All of the data needs to be repeated exactly.

Saved entries —
☆ ☆ ☆
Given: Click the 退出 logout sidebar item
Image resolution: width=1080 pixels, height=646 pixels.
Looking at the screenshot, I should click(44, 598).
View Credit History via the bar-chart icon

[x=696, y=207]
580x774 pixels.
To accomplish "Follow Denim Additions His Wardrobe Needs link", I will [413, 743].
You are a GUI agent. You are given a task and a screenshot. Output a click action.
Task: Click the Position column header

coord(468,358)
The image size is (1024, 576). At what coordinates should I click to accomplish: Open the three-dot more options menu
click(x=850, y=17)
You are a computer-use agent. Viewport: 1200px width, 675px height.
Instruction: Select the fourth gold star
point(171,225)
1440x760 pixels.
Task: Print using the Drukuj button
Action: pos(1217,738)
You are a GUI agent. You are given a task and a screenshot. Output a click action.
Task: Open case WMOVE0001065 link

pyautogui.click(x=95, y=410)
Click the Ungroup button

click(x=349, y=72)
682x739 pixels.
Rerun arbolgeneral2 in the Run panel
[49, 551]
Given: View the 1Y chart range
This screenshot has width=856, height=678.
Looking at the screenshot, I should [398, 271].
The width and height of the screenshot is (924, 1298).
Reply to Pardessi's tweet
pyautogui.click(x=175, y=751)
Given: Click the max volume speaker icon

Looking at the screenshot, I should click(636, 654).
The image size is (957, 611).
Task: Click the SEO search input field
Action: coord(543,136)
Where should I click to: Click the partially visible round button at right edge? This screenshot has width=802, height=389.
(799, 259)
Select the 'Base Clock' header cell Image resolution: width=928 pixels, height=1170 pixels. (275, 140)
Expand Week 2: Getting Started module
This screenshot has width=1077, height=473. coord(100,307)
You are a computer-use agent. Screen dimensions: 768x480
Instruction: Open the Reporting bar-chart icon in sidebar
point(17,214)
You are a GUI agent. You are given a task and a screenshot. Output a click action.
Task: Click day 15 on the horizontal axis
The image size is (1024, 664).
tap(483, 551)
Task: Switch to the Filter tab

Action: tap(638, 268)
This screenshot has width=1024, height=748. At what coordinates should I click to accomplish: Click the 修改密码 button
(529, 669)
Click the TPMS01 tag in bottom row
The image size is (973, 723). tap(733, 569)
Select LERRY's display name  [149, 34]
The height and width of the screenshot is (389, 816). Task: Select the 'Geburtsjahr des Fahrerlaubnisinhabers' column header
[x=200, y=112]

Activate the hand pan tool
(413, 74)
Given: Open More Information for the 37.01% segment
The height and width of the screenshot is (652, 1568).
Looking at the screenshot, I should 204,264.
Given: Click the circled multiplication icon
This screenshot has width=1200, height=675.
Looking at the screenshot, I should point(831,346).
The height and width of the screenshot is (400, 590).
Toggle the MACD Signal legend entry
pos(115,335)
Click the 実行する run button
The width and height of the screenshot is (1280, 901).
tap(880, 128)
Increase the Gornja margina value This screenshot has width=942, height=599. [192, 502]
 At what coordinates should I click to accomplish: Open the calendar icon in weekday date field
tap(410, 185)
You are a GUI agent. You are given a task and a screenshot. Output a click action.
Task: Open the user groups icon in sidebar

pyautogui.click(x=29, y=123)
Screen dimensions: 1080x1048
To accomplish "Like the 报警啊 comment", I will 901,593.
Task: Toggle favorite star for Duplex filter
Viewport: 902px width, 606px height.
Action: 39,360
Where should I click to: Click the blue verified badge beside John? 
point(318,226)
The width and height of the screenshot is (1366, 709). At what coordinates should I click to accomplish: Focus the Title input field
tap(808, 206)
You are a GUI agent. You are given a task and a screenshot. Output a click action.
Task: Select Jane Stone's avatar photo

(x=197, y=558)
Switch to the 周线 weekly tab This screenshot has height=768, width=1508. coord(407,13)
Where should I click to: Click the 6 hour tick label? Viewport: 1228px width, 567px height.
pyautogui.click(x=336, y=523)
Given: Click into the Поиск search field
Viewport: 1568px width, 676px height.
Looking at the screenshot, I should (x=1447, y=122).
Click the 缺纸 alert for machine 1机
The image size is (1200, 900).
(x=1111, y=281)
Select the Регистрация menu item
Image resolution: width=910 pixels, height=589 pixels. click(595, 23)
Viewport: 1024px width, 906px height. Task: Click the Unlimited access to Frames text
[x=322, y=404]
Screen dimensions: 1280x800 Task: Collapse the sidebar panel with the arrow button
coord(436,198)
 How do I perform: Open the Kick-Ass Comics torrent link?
☆ ☆ ☆
Answer space —
Given: Click the 退出 logout sidebar item
Image resolution: width=1080 pixels, height=646 pixels.
Looking at the screenshot, I should click(44, 598).
View Credit History via the bar-chart icon

[x=696, y=207]
580x774 pixels.
To accomplish "Follow Denim Additions His Wardrobe Needs link", I will [413, 743].
You are a GUI agent. You are given a task and a screenshot. Output a click action.
Task: Click the Position column header

coord(468,358)
The image size is (1024, 576). At what coordinates should I click to accomplish: Open the three-dot more options menu
click(x=850, y=17)
You are a computer-use agent. Viewport: 1200px width, 675px height.
Instruction: Select the fourth gold star
point(171,225)
1440x760 pixels.
Task: Print using the Drukuj button
Action: pos(1217,738)
You are a GUI agent. You are given a task and a screenshot. Output a click action.
Task: Open case WMOVE0001065 link

pyautogui.click(x=95, y=410)
Click the Ungroup button

click(x=349, y=72)
682x739 pixels.
Rerun arbolgeneral2 in the Run panel
[49, 551]
Given: View the 1Y chart range
This screenshot has width=856, height=678.
Looking at the screenshot, I should [398, 271].
The width and height of the screenshot is (924, 1298).
Reply to Pardessi's tweet
pyautogui.click(x=175, y=751)
Given: Click the max volume speaker icon

Looking at the screenshot, I should click(636, 654).
The image size is (957, 611).
Task: Click the SEO search input field
Action: coord(543,136)
Where should I click to: Click the partially visible round button at right edge? This screenshot has width=802, height=389.
(799, 259)
Select the 'Base Clock' header cell Image resolution: width=928 pixels, height=1170 pixels. (275, 140)
Expand Week 2: Getting Started module
This screenshot has width=1077, height=473. coord(100,307)
You are a computer-use agent. Screen dimensions: 768x480
Instruction: Open the Reporting bar-chart icon in sidebar
point(17,214)
You are a GUI agent. You are given a task and a screenshot. Output a click action.
Task: Click day 15 on the horizontal axis
The image size is (1024, 664).
tap(483, 551)
Task: Switch to the Filter tab

Action: tap(638, 268)
This screenshot has width=1024, height=748. At what coordinates should I click to accomplish: Click the 修改密码 button
(529, 669)
Click the TPMS01 tag in bottom row
The image size is (973, 723). tap(733, 569)
Select LERRY's display name  [149, 34]
The height and width of the screenshot is (389, 816). Task: Select the 'Geburtsjahr des Fahrerlaubnisinhabers' column header
[x=200, y=112]

Activate the hand pan tool
(413, 74)
Given: Open More Information for the 37.01% segment
The height and width of the screenshot is (652, 1568).
Looking at the screenshot, I should 204,264.
Given: Click the circled multiplication icon
This screenshot has width=1200, height=675.
Looking at the screenshot, I should point(831,346).
The height and width of the screenshot is (400, 590).
Toggle the MACD Signal legend entry
pos(115,335)
Click the 実行する run button
The width and height of the screenshot is (1280, 901).
tap(880, 128)
Increase the Gornja margina value This screenshot has width=942, height=599. [192, 502]
 At what coordinates should I click to accomplish: Open the calendar icon in weekday date field
tap(410, 185)
You are a GUI agent. You are given a task and a screenshot. Output a click action.
Task: Open the user groups icon in sidebar

pyautogui.click(x=29, y=123)
Screen dimensions: 1080x1048
To accomplish "Like the 报警啊 comment", I will 901,593.
Task: Toggle favorite star for Duplex filter
Viewport: 902px width, 606px height.
Action: 39,360
Where should I click to: Click the blue verified badge beside John? 
point(318,226)
The width and height of the screenshot is (1366, 709). At what coordinates should I click to accomplish: Focus the Title input field
tap(808, 206)
You are a GUI agent. You are given a task and a screenshot. Output a click action.
Task: Select Jane Stone's avatar photo

(x=197, y=558)
Switch to the 周线 weekly tab This screenshot has height=768, width=1508. coord(407,13)
Where should I click to: Click the 6 hour tick label? Viewport: 1228px width, 567px height.
pyautogui.click(x=336, y=523)
Given: Click into the Поиск search field
Viewport: 1568px width, 676px height.
Looking at the screenshot, I should (x=1447, y=122).
Click the 缺纸 alert for machine 1机
The image size is (1200, 900).
(x=1111, y=281)
Select the Регистрация menu item
Image resolution: width=910 pixels, height=589 pixels. click(595, 23)
Viewport: 1024px width, 906px height. Task: Click the Unlimited access to Frames text
[x=322, y=404]
Screen dimensions: 1280x800 Task: Collapse the sidebar panel with the arrow button
coord(436,198)
 How do I perform: Open the Kick-Ass Comics torrent link?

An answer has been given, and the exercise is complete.